Lord Byron in America
He never crossed the pond, but Byron’s impact on U.S. can be seen in Houghton Exhibit
The English poet George Gordon, Lord Byron (1788-1824), was a great fan of the United States. A lifelong admirer of George Washington and Benjamin Franklin, he once said that he envied the explorers Lewis and Clark and wished that he could see American Indians.
Although he never realized his ambition to visit the United States, his books and reputation did cross the Atlantic and had a profound impact here. Nearly 100 editions of Byron’s works were published in America during his lifetime and many more afterward. His verse tales and historical dramas were adapted for the American stage, and the poet’s brooding, rebellious persona inspired numerous imitators.

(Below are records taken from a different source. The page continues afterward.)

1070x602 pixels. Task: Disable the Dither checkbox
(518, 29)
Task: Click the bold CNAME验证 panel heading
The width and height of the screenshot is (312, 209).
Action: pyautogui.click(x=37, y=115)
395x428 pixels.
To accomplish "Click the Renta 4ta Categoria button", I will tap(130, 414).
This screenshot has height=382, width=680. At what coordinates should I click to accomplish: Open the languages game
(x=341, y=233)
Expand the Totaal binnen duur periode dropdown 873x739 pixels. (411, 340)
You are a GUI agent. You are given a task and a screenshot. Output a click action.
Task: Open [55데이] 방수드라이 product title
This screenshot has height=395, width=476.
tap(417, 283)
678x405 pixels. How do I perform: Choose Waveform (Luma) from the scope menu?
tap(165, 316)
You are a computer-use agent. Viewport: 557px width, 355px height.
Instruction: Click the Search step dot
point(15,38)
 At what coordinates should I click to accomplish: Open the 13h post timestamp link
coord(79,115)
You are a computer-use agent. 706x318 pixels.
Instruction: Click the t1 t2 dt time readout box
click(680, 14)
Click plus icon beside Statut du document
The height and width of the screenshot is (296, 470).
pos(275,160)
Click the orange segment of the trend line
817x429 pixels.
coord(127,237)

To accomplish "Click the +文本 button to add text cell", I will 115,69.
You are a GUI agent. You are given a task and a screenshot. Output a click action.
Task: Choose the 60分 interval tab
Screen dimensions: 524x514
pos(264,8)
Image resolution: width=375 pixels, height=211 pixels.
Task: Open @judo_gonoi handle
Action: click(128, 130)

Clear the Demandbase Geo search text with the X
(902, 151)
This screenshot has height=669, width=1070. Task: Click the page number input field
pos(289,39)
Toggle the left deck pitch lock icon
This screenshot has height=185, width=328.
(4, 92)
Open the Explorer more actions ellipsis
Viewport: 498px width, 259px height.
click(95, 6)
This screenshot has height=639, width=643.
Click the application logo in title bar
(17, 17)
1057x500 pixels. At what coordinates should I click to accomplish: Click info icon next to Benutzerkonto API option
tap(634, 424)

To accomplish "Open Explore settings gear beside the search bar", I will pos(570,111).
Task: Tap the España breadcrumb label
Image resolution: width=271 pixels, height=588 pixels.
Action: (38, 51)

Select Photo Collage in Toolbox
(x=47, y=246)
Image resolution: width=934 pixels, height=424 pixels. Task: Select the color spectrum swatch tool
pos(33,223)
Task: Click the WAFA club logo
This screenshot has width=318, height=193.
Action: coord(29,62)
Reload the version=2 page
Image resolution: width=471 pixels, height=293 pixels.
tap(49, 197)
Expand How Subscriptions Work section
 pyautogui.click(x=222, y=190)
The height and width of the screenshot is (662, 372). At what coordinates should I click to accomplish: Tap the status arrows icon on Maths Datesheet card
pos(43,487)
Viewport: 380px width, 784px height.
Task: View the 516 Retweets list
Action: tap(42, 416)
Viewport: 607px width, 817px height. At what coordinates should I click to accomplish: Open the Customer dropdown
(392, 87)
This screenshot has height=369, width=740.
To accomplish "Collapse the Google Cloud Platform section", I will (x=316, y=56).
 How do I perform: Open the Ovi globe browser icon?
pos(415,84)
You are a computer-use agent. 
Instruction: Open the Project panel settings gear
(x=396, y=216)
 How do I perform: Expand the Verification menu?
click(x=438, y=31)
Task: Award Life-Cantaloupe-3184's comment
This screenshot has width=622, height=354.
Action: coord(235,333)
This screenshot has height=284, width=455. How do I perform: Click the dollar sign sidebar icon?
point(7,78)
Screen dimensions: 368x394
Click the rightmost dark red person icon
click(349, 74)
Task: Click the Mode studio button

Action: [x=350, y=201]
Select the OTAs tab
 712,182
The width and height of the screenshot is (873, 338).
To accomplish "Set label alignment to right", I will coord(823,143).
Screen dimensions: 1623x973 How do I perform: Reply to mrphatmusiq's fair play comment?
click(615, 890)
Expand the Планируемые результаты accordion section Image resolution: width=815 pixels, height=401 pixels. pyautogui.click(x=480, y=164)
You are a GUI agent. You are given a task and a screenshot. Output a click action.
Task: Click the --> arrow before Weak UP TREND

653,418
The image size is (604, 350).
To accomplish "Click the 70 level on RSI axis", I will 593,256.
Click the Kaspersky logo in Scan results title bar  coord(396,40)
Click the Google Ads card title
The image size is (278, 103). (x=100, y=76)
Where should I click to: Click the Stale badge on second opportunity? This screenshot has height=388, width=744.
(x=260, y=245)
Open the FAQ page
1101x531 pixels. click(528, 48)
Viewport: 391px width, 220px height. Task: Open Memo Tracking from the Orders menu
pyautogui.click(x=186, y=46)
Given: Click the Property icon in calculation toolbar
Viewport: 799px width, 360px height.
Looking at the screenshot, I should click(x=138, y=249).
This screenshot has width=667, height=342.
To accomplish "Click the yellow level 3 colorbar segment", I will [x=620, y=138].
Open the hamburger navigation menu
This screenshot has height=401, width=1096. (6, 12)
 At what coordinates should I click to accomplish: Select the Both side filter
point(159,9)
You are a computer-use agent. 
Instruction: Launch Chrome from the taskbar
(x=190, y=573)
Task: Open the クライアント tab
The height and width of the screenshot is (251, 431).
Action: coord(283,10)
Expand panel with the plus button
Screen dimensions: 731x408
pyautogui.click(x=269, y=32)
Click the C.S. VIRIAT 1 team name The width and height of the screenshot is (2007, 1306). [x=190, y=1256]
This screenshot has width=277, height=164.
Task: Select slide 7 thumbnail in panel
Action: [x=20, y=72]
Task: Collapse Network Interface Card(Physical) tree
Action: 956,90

Byron also met a number of prominent Americans who were traveling in Europe, and many of them had Harvard connections. Edward Everett, the future president of Harvard, met Byron in 1815. So did George Ticknor, Harvard historian and founder of the Boston Public Library, and Joseph Coolidge, Harvard College librarian and future son-in-law of Thomas Jefferson.
And while Byron never sailed to America, he did board the USS Constitution when it was anchored in the Bay of Livorno in Italy in 1821. A rose that he presented to the wife of an American naval officer on that occasion has been preserved to this day in the Beinecke Library at Yale.
A new exhibition at Houghton Library contains numerous items – books, letters, and artworks – pertaining to Byron’s impact on America (the Yale rose, alas, is not among them). “Byron in Nineteenth-Century American Culture” was curated by Houghton acquisitions bibliographer Peter Accardo. The exhibition will remain through October.
The opening of the exhibition was timed to coincide with the 27th International Byron Conference, which began with a series of academic papers delivered at Houghton Library on Aug. 6, then moved on to New York City and the University of Delaware.